Wright removed this case pursuant to the civil rights removal statute, 28 U.S.C § 1443, which authorizes the removal of a civil rights action pending in state court. Specifically, § 1443 allows removal of any pending civil actions:

(1) Against any person who is denied or cannot enforce in the courts of such State a right under any law providing for the equal civil rights of the citizens of the United States, or of all persons within the jurisdiction thereof;

(2) For any act under color of authority derived from any law providing for equal rights, or for refusing to do any act on the ground that it would be inconsistent with such law.
28 U.S.C. § 1443.

Wright argues, without any supporting authority, that § 1443 "creates a NEW cause of action, which is a new *federal* cause of action of direct constitutional challenge against state statutes" (Dkt. #22 at p. 5) (emphasis in original). Wright is mistaken; § 1443 is not a freestanding cause of action, but rather, a vehicle for the removal of civil actions from state court. See 28 U.S.C. § 1443.

Section 1443(2) "confers a privilege of removal only upon federal officers or agents and those authorized to act with or for them in affirmatively executing duties under any federal law providing for equal civil rights." City of Greenwood, Miss. v. Peacock, 384 U.S. 808, 824 (1966). Because the record does not establish that Wright is a federal officer or agent, Wright's right to removal must fail under § 1443(1).

Under 28 U.S.C. § 1443(1), the removing party must satisfy a two-pronged test to remove an action: (1) the removing party must prove the rights allegedly denied to him arise under a federal law "providing for specific civil rights stated in terms of racial equality" Georgia v.

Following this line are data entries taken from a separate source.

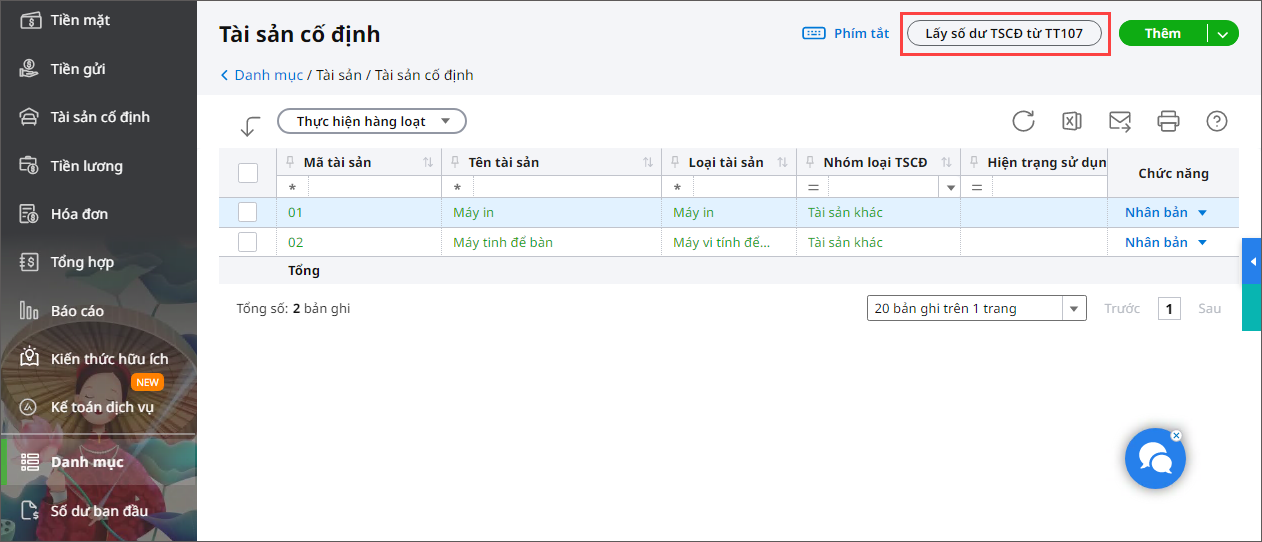Export the list to Excel

(x=1071, y=121)
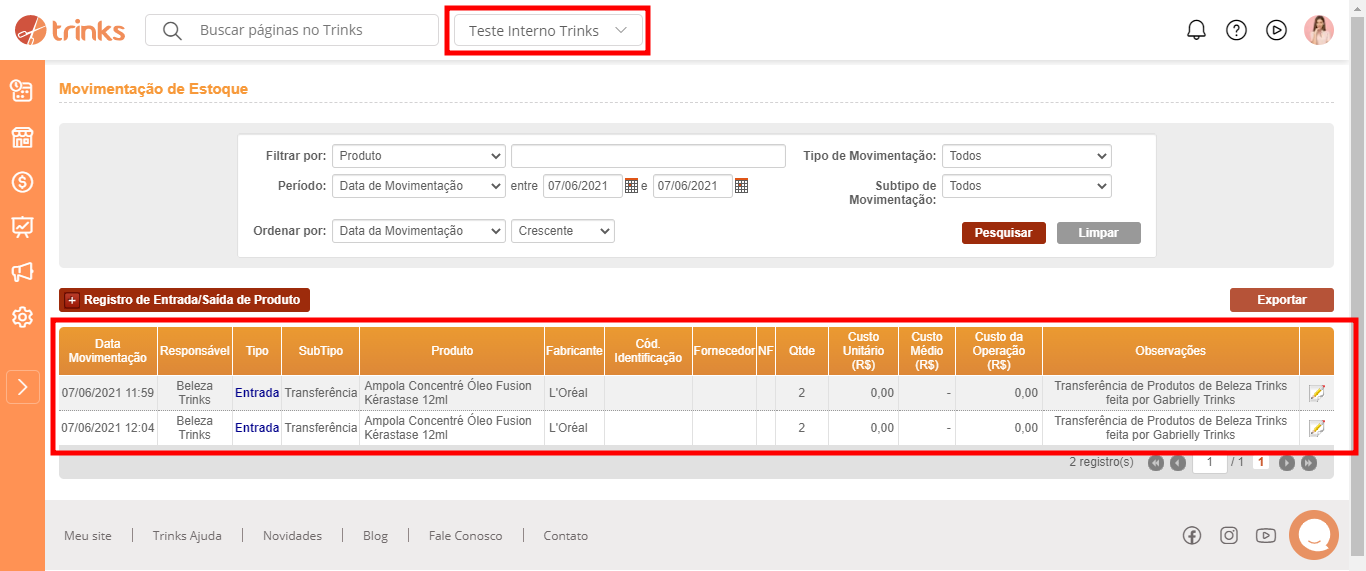This screenshot has height=571, width=1366.
Task: Open the orange chat support bubble
Action: click(x=1314, y=536)
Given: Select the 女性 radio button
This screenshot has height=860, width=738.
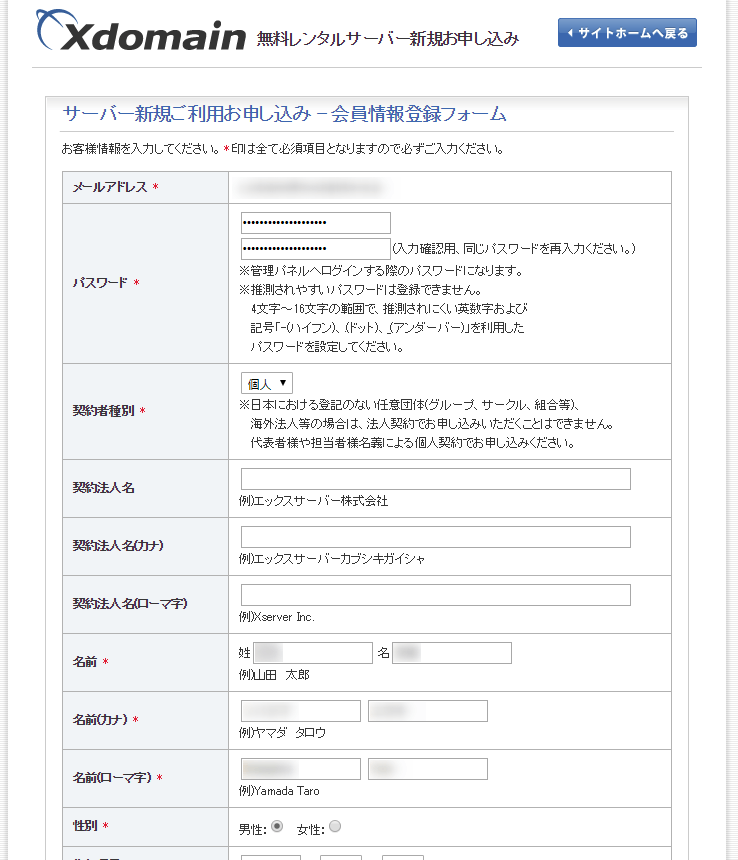Looking at the screenshot, I should coord(335,826).
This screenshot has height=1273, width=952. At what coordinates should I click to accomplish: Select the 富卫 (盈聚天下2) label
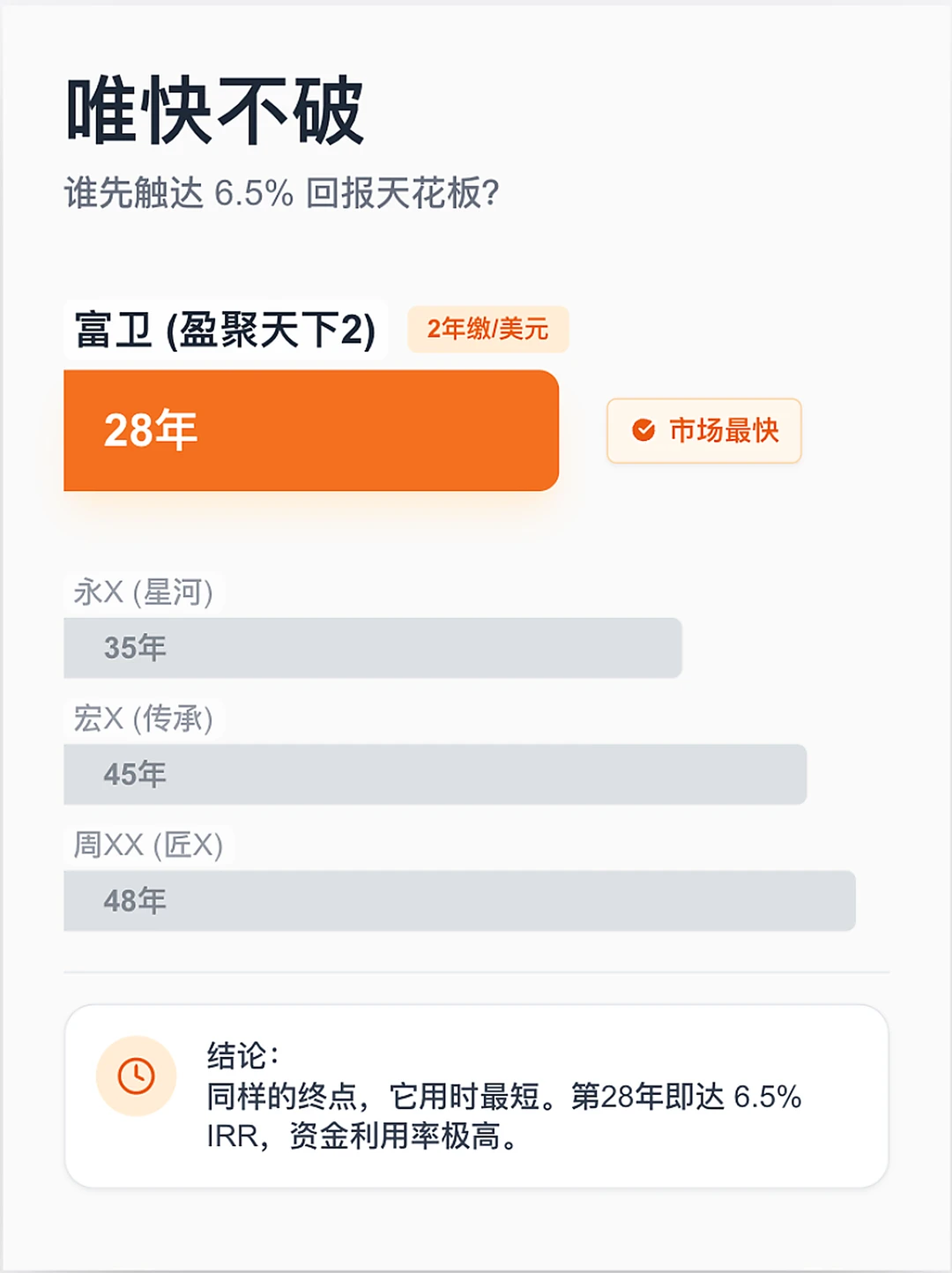[226, 331]
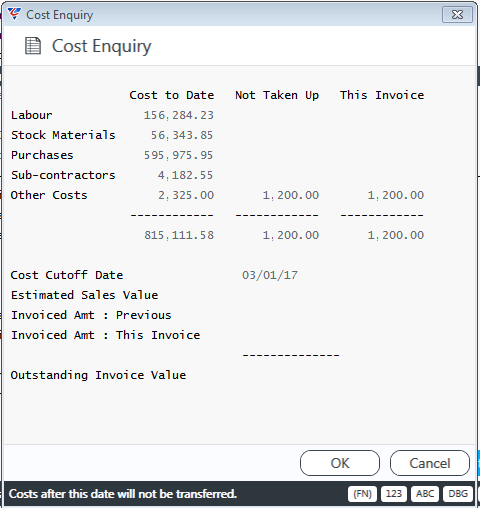
Task: Click the Purchases amount 595,975.95
Action: pos(178,155)
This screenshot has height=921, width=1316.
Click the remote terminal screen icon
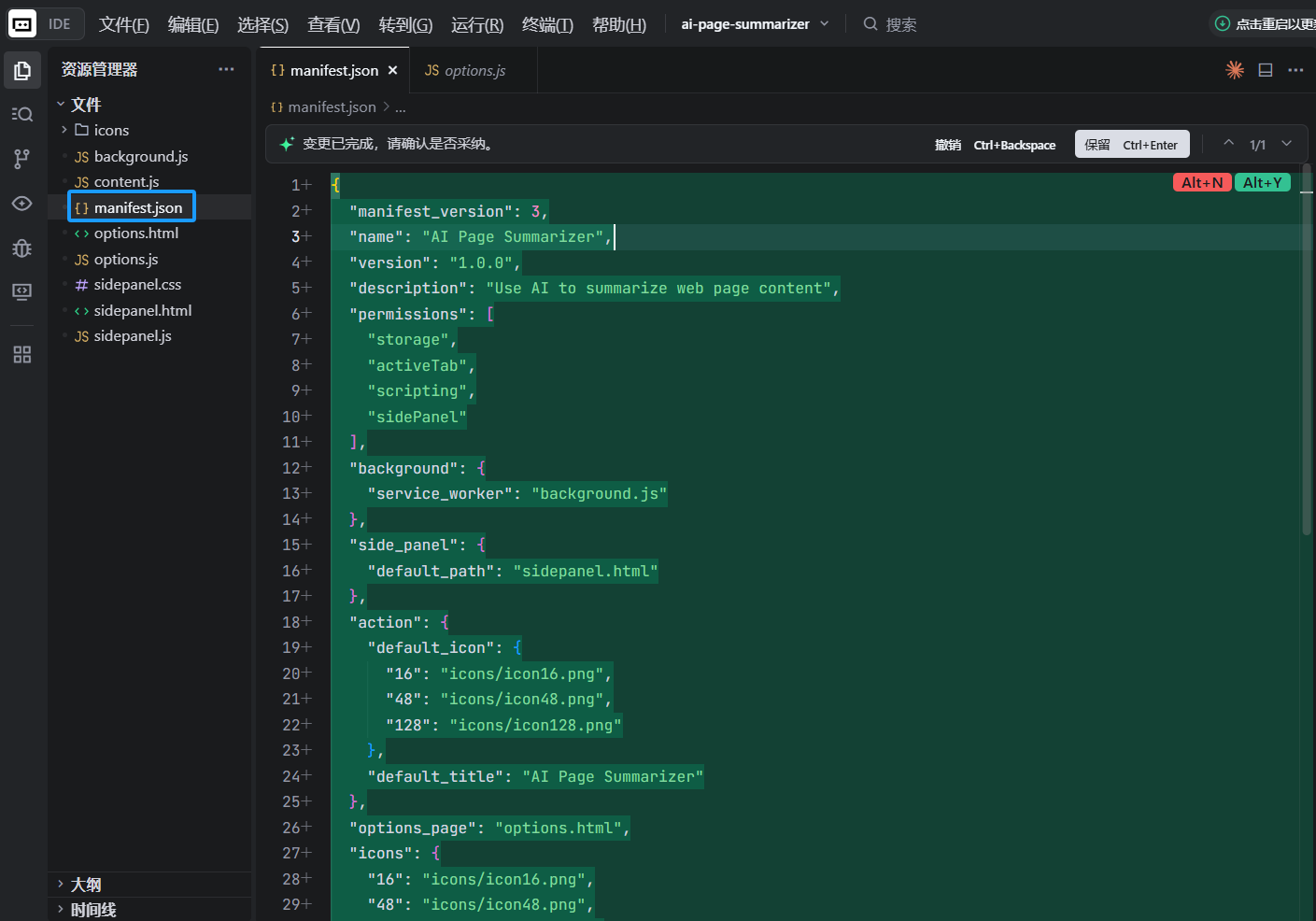21,291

Rachel, 384 U.S. 780, 792 (1966); and (2) the removing party must prove he has been "denied or cannot enforce" the specific civil rights in state court. Id. at 794.

"Racial Inequality"

Wright argues that Rachel, which he refers to as the "'racial inequality' litmus test []. . . is utter nonsense, easily slammed in several ways as flagrantly and recklessly unconstitutional" (Dkt. #22 at p. 8) (emphasis omitted). The Court has already considered this exact same argument in a similar case, Parris v. Parris, No. 4:17-CV-504, 2017 WL 5184567 (E.D. Tex. Nov. 9, 2017):

Defendant asserts the "'racial inequality' litmus test often used by federal courts to arbitrarily deny equal rights and equal access to federal relief to white people via removal under 28 USC § 1443 is utter nonsense, easily slammed in several ways as flagrantly and recklessly unconstitutional." Recently, the Fifth Circuit considered a litigant's appeal of the district court's order remanding his criminal case to state court pursuant to § 1443(1). Kruebbe v. Beevers, No. 16-30469, 692 F. App'x 173, 174 (5th Cir. 2017). In deciding to remand Kruebbe's criminal case, the district court found that the Supreme Court in Rachel held "the phrase 'any law providing for. . . equal civil rights' must be construed to mean any law providing for specific civil rights stated in terms of racial equality." Id. at 175 (quoting Rachel, 384 U.S. at 792). Kruebbe argued the district court erred in remanding his case because the Supreme Court's decision in Rachel was reversed by Chapman v. Houston Welfare Rights Organization, 441 U.S. 600 (1979). Id. Considering this argument, the Fifth Circuit held that Chapman involved the interpretation of a different statute, 28 U.S.C. § 1343, and therefore, did not overturn Rachel. Id. at 175-76. "On the contrary, Chapman reiterated Rachel's holding, explaining that § 1443 'was enacted in the Civil Rights Act of 1866 under the authority of the Thirteenth Amendment' and was therefore 'limited to racially based claims of inequality.'" Id. at 175 (quoting Chapman, 441 U.S. at 622) ("When the removal statute speaks of any law providing for equal rights, it refers to those laws that are couched in terms of equality, such as the historic and the recent equal rights statutes, as distinguished from laws, of which the due process clause and 42 U.S.C. § 1983 are sufficient examples, that confer equal rights in the sense, vital to our way of life, of bestowing them upon all.") (internal quotations omitted). Ultimately, the Fifth Circuit held that "[i]n requesting his case be removed to federal court, 'Kruebbe did not allege that he was denied or unable to enforce rights under any law
providing for equal civil rights stated in terms of racial equality. Therefore, § 1443(1) did not apply to his criminal prosecution.'" Id. at 175-76. Given the Fifth Circuit's recent precedent, the Magistrate Judge properly relied upon the Rachel two-prong test and the Supreme Court's holding that § 1443 is limited to racially based claims of inequality.
2017 WL 5184567, at *4. Wright's objection is overruled, and upon review, the Court finds that Wright has failed to satisfy either prong of the Rachel test regarding his family law proceedings.

Divorce Proceedings

Turning to the first prong, Wright "has not demonstrated [that] his claims arise under a federal law 'providing for specific civil rights stated in terms of racial equality'" (Dkt. #16 at p. 11) (quoting Rachel, 384 U.S. at 792). Wright argues that removal of his divorce proceedings under § 1443 are proper because "the [unlawful] deprivation of a natural parent's child custody by state court action DOES effect a cognizable injury within the federal courts, i.e., within this Court, and so on that ground alone, this Petitioner has already 'well pled' a cognizable action herein." (Dkt. #22 a p. 5) (emphasis in original).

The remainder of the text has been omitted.